The regulation of apoptosis in atherosclerosis is not completely defined. The aim of this study was to determine the expression of Bcl-2, Bcl-x, Bax, and Bak in relation to apoptosis in advanced atherosclerotic lesions. In atherectomy (15), endarterectomy (10), and control non-atherosclerotic segments of renal (2) and of coronary and carotid (5) arteries, the extent of apoptosis was determined using TdT dUTP nick end labelling (TUNEL) and nuclear morphology (karyorrhexis/pyknosis) and expression of apoptosis regulators by immunohistochemistry and western blot analysis on paraffin-embedded material.
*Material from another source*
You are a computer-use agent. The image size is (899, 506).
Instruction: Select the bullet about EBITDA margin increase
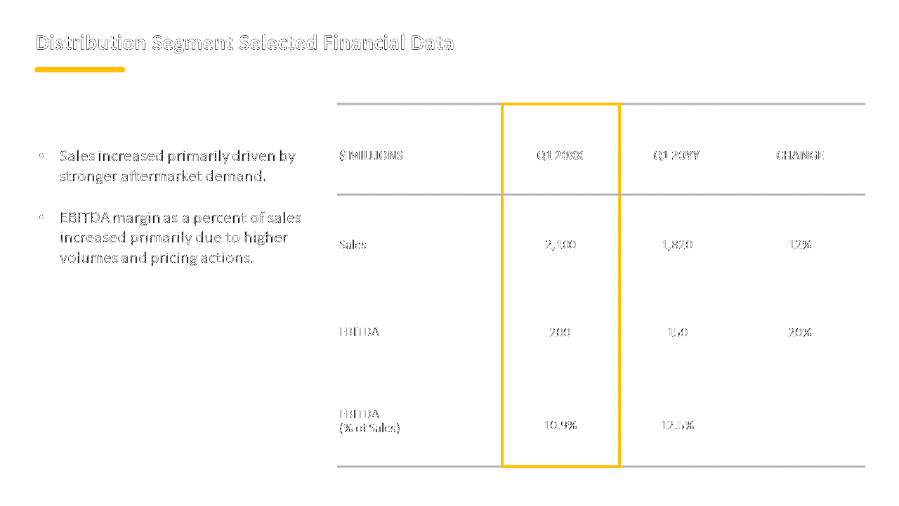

In all specimens, the atherosclerotic involvement was advanced: grade V (n=18) and grade VI (n=7). The apoptotic index was high (mean 30%) in advanced lesions compared with controls (<2%) and smooth muscle cells (SMCs) were the predominant cell type undergoing apoptosis. In all TUNEL-positive apoptotic cells, Bax and Bak were present, while Bcl-x was absent. Bcl-2 was absent in a majority of these cells, but occasional TUNEL-positive cells expressed Bcl-2. In non-apoptotic cells, Bcl-x was present and western blot detected only the long isoform, Bcl-xL, from the plaques. In conclusion, increased Bax and Bak coupled with lack/paucity of Bcl-2 and Bcl-xL are associated with SMC apoptosis in advanced lesions. Bcl-xL in non-apoptotic cells appears to contribute to prolonged cell survival.